CULT RECORD:PAVEMENT:"SLANTED AND ENCHANTED(1992)


Pavement is the bookish Nirvana, equally the child of postpunk and indie rock, only far more erudite and restrained,indebted to soundscape aesthetes like Swell Maps, Eno, and the Krautrock contingent, not the sloppier Melvins or Beat Happening. In 1989, buddies "S.M." (Steve Malkmus) and "Spiral Stairs" (Scott Kannberg) began recording in a Stockton, California, studio, with its owner, '60s refugee Gary Young on drums. The magical results were slowly parceled out, husbanding fanzine acclaim, on three exquisitely collaged (visually and sonically) vinyl EPS, the first self-released and the other two, including the ten-inch Perfect Sound Forever, on Chicago's second generation "micro label" Drag City. Slanted and Enchanted was reviewed in Spin as an advance cassette months before it came out; the hunger was that intense. And Pavement delivered, with fully formed compositions that gave up static for silk.
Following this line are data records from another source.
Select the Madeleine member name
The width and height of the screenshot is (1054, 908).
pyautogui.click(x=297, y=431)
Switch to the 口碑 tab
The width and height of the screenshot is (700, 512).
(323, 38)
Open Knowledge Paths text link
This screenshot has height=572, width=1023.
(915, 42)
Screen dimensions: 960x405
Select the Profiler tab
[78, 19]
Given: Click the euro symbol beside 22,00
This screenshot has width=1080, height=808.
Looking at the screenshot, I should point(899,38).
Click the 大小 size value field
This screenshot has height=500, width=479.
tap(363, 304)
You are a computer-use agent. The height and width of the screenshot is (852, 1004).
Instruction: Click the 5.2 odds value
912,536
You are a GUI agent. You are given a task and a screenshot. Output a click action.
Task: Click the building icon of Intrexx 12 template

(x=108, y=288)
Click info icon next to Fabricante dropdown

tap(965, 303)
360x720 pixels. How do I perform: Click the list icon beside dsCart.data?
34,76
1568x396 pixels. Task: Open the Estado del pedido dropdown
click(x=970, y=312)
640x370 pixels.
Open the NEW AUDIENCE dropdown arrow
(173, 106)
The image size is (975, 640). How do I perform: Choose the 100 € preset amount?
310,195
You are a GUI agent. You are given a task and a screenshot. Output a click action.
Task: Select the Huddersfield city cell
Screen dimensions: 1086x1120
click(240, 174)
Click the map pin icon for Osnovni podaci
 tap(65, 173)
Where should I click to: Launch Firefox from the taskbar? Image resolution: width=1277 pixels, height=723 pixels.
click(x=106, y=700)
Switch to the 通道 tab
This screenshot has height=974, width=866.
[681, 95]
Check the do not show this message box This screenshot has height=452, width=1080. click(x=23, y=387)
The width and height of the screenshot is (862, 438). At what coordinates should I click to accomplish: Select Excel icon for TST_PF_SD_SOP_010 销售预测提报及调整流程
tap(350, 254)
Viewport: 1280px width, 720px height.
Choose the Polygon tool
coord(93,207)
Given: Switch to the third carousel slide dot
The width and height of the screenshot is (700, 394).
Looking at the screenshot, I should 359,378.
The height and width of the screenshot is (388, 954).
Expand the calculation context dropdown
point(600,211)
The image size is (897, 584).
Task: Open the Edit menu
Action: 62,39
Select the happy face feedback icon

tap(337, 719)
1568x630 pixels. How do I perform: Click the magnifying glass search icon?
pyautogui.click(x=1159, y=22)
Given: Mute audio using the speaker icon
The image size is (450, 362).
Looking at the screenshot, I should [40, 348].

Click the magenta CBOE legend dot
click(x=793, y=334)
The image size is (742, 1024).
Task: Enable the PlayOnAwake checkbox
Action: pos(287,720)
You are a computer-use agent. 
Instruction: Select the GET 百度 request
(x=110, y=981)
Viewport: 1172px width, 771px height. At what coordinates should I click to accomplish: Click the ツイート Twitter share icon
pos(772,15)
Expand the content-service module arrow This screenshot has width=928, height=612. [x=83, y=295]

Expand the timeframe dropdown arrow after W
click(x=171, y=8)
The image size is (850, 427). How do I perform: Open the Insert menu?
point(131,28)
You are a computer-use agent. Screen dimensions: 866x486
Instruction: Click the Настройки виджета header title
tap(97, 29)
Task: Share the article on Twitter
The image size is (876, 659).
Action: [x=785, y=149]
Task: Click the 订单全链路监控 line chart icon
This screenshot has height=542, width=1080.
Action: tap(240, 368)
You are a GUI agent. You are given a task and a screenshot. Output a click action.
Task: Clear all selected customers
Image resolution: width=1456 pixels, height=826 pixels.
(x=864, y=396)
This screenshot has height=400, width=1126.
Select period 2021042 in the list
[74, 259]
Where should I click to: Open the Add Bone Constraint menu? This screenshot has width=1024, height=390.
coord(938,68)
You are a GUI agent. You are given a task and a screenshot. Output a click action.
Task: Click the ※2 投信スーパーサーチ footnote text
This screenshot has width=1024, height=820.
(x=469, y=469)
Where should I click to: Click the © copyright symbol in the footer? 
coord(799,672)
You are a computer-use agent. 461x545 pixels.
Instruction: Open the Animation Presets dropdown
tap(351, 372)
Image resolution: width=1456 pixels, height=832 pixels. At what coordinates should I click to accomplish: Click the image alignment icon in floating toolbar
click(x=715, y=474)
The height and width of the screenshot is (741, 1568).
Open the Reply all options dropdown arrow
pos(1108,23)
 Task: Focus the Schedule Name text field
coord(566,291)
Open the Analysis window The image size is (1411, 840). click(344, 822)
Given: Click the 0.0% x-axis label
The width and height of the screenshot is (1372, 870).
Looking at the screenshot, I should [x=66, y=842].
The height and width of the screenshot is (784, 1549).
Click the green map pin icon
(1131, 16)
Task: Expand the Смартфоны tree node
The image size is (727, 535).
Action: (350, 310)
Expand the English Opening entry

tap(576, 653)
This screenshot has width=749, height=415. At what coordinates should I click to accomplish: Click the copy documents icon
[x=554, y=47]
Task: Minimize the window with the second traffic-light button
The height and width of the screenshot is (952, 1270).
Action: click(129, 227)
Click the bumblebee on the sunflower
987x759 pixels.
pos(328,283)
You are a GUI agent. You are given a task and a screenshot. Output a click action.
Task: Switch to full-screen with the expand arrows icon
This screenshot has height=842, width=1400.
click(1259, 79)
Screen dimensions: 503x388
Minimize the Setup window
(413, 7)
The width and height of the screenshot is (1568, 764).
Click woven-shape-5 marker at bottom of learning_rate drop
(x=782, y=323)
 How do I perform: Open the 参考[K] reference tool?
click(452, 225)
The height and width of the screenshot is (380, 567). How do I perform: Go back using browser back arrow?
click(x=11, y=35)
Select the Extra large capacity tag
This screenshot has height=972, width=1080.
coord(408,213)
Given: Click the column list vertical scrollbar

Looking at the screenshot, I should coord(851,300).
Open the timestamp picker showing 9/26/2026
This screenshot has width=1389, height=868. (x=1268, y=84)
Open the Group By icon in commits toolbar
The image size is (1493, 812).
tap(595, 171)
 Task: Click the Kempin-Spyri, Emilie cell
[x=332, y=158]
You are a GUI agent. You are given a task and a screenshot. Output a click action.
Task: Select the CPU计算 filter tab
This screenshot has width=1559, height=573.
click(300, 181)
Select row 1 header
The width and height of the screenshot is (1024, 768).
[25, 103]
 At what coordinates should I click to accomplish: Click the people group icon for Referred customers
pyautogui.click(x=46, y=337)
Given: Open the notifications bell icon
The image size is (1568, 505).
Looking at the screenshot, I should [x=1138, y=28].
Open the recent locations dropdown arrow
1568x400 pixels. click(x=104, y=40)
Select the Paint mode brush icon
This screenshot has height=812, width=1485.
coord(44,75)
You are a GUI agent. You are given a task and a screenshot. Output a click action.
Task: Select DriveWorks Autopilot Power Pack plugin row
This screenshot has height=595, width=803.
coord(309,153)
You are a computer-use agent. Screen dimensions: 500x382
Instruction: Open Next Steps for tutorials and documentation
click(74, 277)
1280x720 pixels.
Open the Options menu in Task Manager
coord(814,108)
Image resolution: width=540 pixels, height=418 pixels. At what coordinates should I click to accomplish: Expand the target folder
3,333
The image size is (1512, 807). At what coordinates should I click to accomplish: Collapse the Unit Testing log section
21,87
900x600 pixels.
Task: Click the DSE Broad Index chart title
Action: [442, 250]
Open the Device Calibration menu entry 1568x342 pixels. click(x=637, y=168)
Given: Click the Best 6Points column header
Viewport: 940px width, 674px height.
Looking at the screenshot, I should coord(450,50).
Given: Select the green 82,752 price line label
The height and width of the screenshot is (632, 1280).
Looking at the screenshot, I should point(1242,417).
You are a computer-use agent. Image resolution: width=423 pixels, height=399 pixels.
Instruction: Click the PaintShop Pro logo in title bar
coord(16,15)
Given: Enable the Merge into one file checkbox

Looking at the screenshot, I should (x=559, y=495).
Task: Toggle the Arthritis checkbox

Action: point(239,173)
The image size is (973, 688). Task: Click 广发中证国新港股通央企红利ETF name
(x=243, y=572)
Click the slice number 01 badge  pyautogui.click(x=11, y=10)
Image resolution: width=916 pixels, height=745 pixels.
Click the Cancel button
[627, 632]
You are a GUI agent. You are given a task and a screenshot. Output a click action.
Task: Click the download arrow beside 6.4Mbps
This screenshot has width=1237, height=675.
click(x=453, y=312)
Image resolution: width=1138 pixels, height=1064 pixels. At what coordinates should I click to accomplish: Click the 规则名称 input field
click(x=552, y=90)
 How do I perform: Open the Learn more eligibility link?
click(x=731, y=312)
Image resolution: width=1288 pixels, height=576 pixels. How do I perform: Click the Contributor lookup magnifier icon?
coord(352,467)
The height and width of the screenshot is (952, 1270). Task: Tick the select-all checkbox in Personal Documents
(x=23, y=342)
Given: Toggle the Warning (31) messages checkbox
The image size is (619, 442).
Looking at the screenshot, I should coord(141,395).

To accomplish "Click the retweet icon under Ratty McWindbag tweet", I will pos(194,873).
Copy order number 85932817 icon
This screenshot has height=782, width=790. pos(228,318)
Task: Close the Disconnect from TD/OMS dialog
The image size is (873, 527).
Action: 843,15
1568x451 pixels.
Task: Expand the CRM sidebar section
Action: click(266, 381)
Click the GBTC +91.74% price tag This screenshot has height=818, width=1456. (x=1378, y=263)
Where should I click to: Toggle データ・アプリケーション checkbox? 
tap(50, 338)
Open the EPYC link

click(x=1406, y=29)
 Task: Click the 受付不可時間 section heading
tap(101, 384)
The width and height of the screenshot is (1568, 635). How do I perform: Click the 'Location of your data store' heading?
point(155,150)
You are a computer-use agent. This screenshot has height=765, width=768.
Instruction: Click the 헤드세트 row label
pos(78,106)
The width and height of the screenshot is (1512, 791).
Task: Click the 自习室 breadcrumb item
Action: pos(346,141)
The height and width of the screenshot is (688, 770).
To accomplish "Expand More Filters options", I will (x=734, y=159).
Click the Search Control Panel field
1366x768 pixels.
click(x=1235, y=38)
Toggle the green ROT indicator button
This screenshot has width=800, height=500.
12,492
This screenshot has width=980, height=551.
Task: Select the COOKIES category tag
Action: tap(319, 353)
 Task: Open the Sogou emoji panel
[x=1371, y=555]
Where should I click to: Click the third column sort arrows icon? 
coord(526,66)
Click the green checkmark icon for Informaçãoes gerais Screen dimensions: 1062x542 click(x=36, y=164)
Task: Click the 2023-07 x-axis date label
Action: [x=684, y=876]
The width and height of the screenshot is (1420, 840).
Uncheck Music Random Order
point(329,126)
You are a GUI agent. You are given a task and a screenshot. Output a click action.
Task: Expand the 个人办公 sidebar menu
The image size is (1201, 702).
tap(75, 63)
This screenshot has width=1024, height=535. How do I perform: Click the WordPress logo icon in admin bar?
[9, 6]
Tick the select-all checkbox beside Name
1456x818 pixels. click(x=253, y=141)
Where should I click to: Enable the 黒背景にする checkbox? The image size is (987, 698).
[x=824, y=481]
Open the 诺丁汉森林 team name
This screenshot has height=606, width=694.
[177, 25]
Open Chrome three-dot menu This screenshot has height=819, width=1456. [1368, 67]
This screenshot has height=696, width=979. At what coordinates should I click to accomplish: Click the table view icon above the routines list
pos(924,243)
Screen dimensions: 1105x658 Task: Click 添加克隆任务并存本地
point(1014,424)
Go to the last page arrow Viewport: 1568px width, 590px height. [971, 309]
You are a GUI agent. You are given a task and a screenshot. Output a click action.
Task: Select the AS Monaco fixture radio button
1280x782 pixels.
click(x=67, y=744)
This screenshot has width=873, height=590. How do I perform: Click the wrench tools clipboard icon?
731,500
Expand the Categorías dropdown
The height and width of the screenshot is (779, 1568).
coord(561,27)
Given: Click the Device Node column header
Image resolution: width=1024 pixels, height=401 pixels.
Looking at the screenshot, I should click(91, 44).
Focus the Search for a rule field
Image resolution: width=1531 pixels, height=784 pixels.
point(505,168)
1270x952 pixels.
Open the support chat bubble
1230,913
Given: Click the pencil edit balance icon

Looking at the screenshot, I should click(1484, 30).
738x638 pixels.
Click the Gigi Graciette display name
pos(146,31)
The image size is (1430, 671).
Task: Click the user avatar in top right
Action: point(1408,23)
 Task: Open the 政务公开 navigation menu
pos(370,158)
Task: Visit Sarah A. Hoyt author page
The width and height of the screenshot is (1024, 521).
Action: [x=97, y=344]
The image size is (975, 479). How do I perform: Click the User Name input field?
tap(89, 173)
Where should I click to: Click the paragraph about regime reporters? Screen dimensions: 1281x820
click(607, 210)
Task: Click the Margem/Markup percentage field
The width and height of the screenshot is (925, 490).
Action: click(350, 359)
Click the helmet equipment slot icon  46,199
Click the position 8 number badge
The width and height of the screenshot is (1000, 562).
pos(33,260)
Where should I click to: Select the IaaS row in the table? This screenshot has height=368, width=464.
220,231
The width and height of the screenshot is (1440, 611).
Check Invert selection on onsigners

What's unexpected about this album is its grandeur, how these largely slow tunes, intoxicated on unexplained conjunctions ("Lies and betrayals/ Fruit-covered nails/Electricity and lust"), conjure an undiscovered country from scraps of reference, pun, and metaphor. On "In the Mouth a Desert," Malkmus asks "Can you treat it like an oil well, when it's underground, out of sight?". Of course you can, and Slanted and Enchanted is the best artistic illustration of the principle.